Abstract Low cycle fatigue (LCF) endurance data have a valuable part to play in the lifetime assessment of components and structures. These data comprise the initiation and growth stages, but the growth relations themselves and their practical use are not as familiar as those employed for deeper cracks. Early work modelled continuous-cycling fatigue crack growth by assuming a succession of miniature LCF specimens at the crack tip, the field then being extended by investigators examining behaviour at high temperatures. Models were developed allowing for the concomitant contribution of creep damage for comparison with continuous-cycling properties where striation spacings recorded cyclic crack progress.
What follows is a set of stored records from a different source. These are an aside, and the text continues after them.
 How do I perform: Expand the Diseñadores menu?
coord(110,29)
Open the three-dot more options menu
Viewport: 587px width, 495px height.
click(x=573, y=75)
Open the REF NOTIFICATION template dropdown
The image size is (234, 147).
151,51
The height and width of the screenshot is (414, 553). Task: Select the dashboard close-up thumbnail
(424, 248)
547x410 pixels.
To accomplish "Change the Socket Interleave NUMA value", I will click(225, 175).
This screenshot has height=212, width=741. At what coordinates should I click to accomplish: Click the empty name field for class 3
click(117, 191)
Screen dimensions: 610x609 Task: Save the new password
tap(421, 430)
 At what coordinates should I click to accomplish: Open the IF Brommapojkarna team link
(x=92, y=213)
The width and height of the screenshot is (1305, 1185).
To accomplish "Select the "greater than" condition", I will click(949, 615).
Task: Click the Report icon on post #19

Alongside such modelling, empirical laws were deduced describing the progress of short cracks. Expressions may be derived linking LCF with linear-elastic fracture-mechanics (LEFM) crack growth, using the parameter ΔJ (equivalent stress-intensity parameter). However, the purpose of this review is to compare and contrast those models which employ an easily measured surface parameter (such as total or plastic strain range) as the governing variable. Crack growth normally adopts an exponential form so that the rate of growth per cycle accelerates as the crack deepens. The distinguishing feature is that the process zone at the crack tip is itself surrounded by cyclically yielding material, in contrast with LEFM. Energy methods may also be employed, where the process zone at the crack tip fails when the accumulated energy density reaches a critical value. An upper bound relation is provided, accounting for the deleterious effects of creep-fatigue-oxidation interaction, if empirical data are not to hand. A conservative assessment may thus be made of cyclic crack growth rate at a specified depth. This review examines the capability of each model to allow for such creep-fatigue effects.